--- Extracted entries ---

^^^^^^^^^^^^^^^^

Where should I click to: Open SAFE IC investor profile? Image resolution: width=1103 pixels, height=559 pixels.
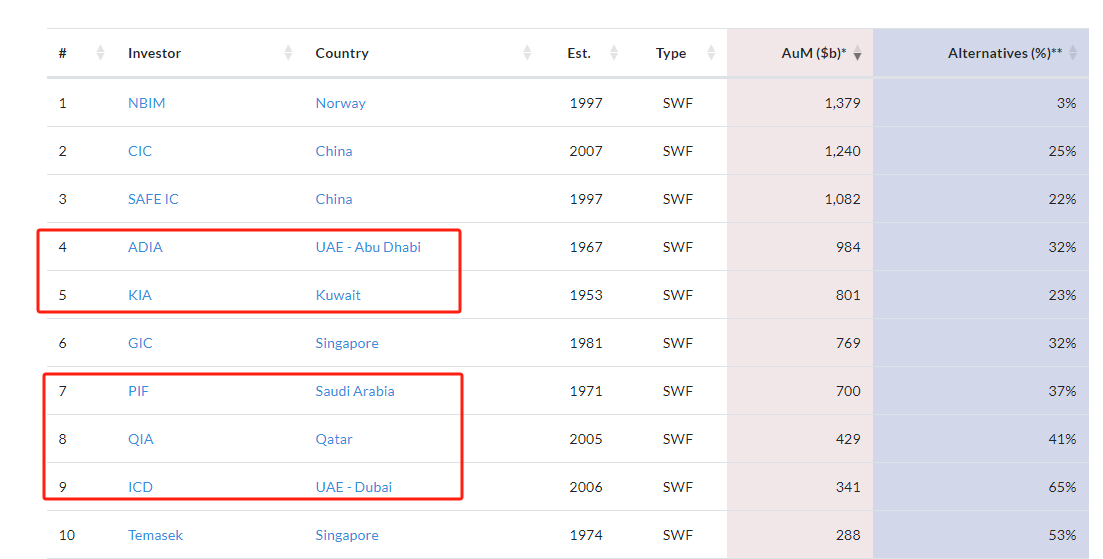pyautogui.click(x=153, y=199)
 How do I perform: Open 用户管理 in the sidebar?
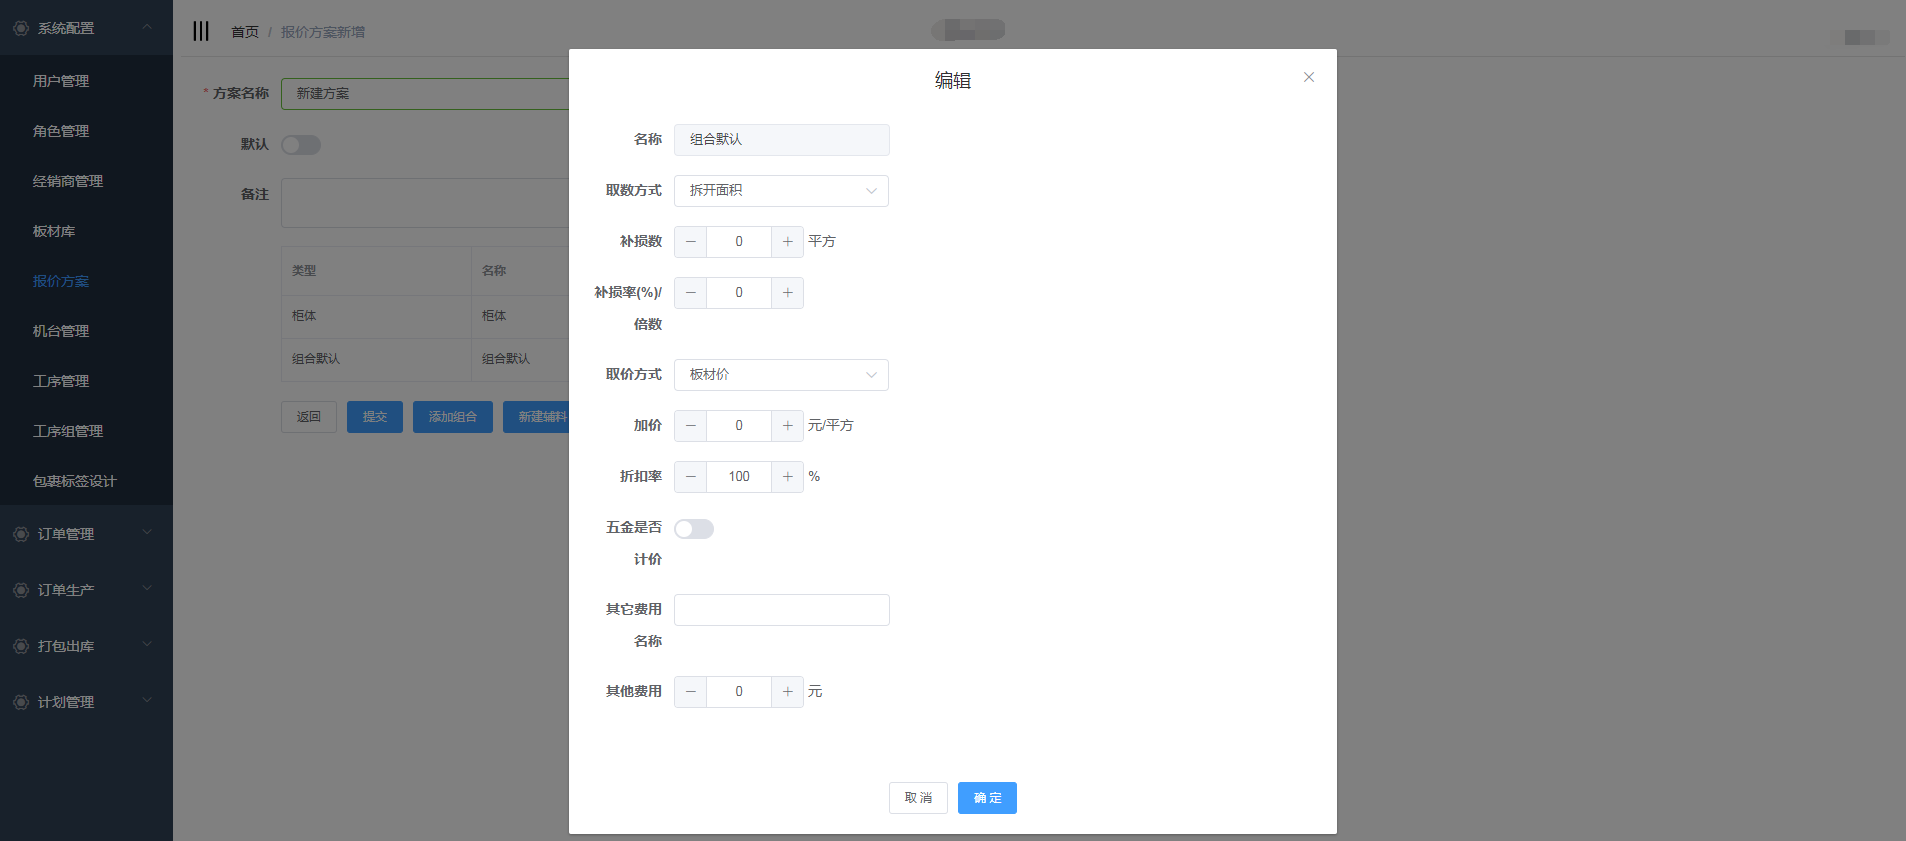61,81
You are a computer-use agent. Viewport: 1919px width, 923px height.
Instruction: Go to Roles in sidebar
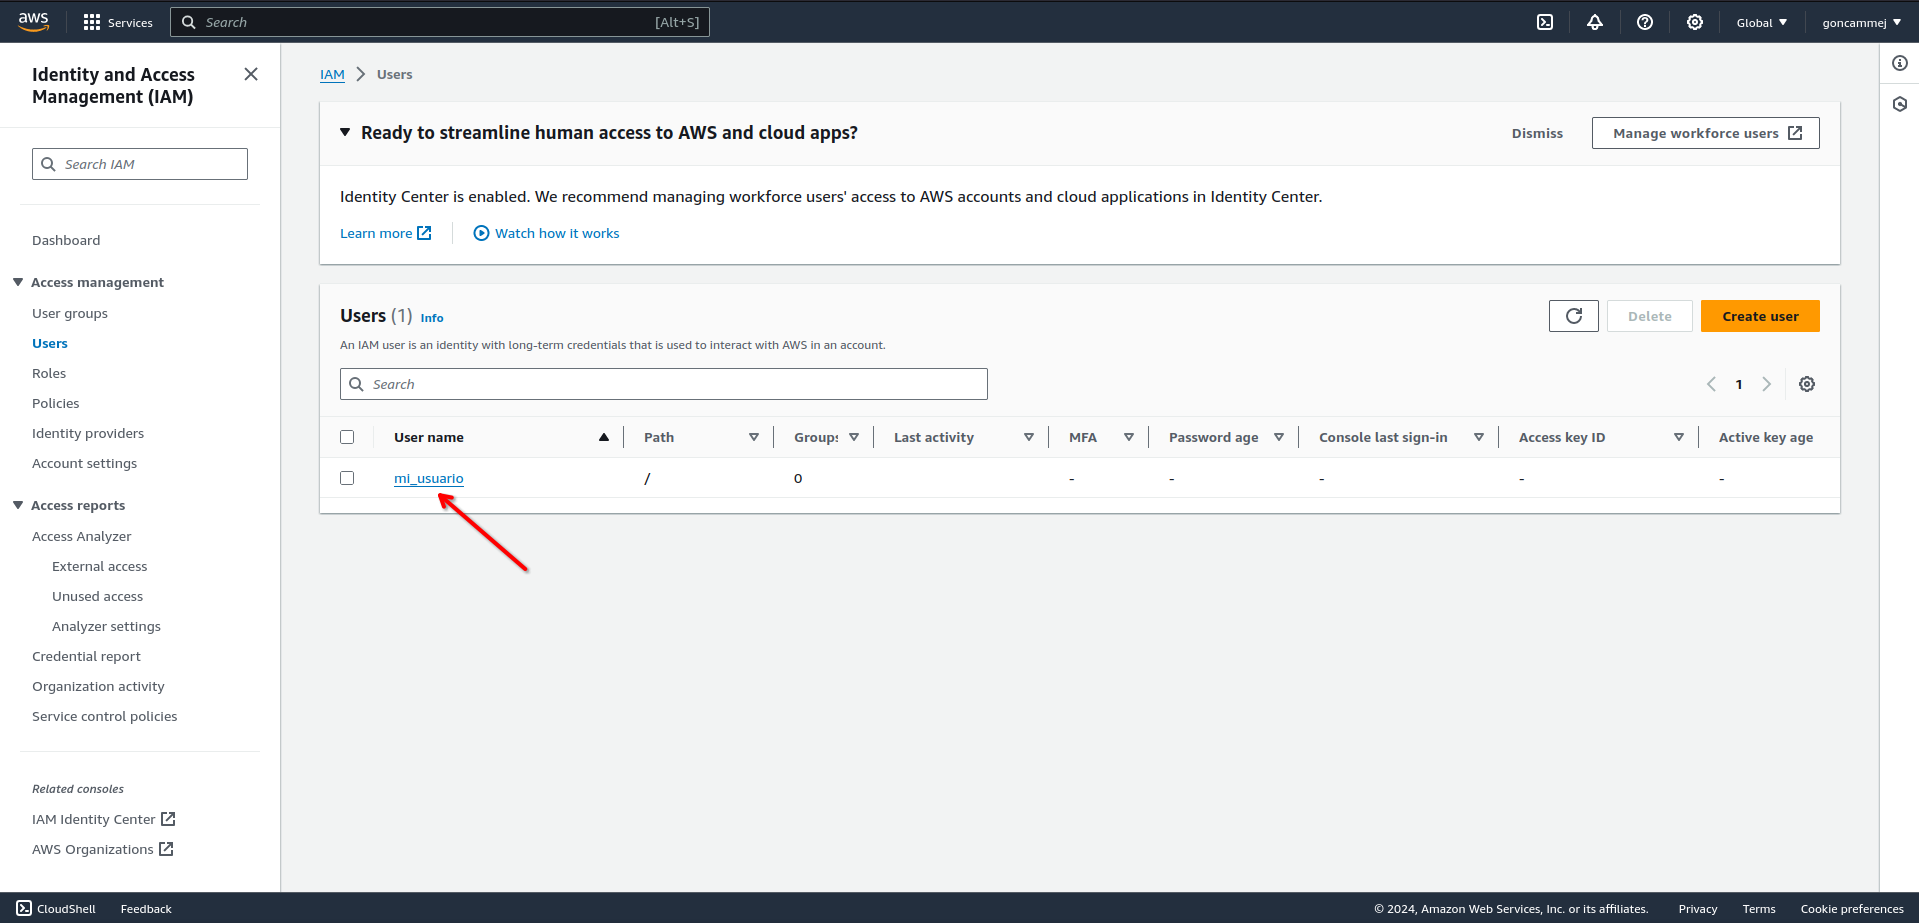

^^^^^^^^^^^^^^^^

--- What you need to do ---
Copy the records exactly. Skip the pictures.

--- Answer ---
Where should I click to: Open SAFE IC investor profile? Image resolution: width=1103 pixels, height=559 pixels.
pyautogui.click(x=153, y=199)
 How do I perform: Open 用户管理 in the sidebar?
61,81
You are a computer-use agent. Viewport: 1919px width, 923px height.
Instruction: Go to Roles in sidebar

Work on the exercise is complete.